Pacific Dining Car, 1310 West 6th St., Los Angeles, (213) 483-6000. Open 24 hours every day. Mastercard and Visa accepted. This restaurant made me mad. The Westside Broiler serves prime meat, and they grill it over mesquite, but somehow they act as if they just don’t care what they’re doing. The decor is a little shabby and the waiters wander around as if they’re asleep. When I asked our waiter how large the Porterhouse ($26) was, he said 12 ounces. I said I thought it sounded sort of small; he insisted that he was correct. (Later he admitted that he was wrong; the steak is actually 20 ounces.)

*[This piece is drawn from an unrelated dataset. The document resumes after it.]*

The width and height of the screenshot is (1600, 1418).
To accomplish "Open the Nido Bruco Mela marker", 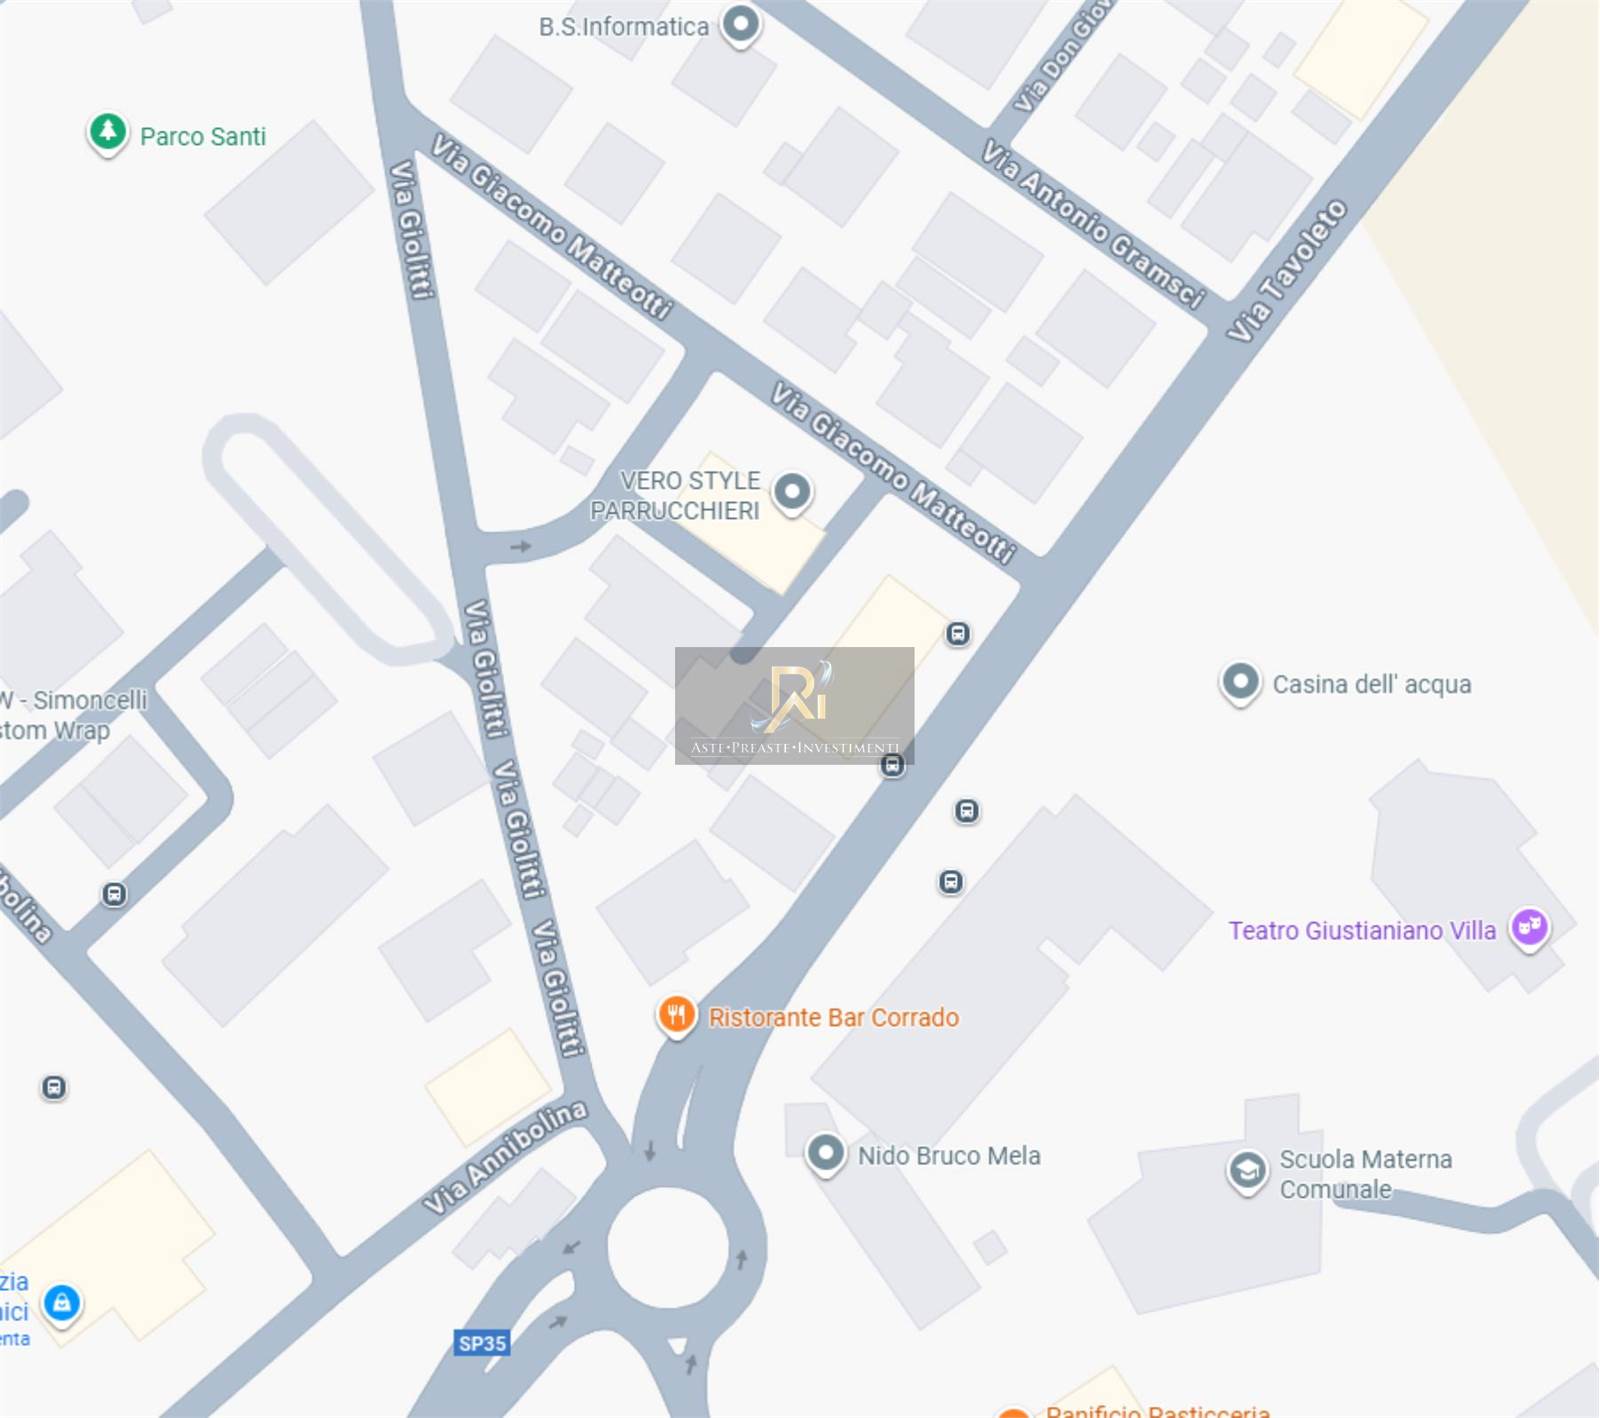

No matter how big it may have been, the meat had very little flavor of its own. It tasted primarily of seasoning salt, and while it was rare on the inside, it was rare on the outside, too. It came with two small broiled potatoes and two almost burned onions. The restaurant, however, does a great steak to go. I left so much of the meat that the waiter tried to put it into a bag, struggled for a minute and then put it into a foam plastic box.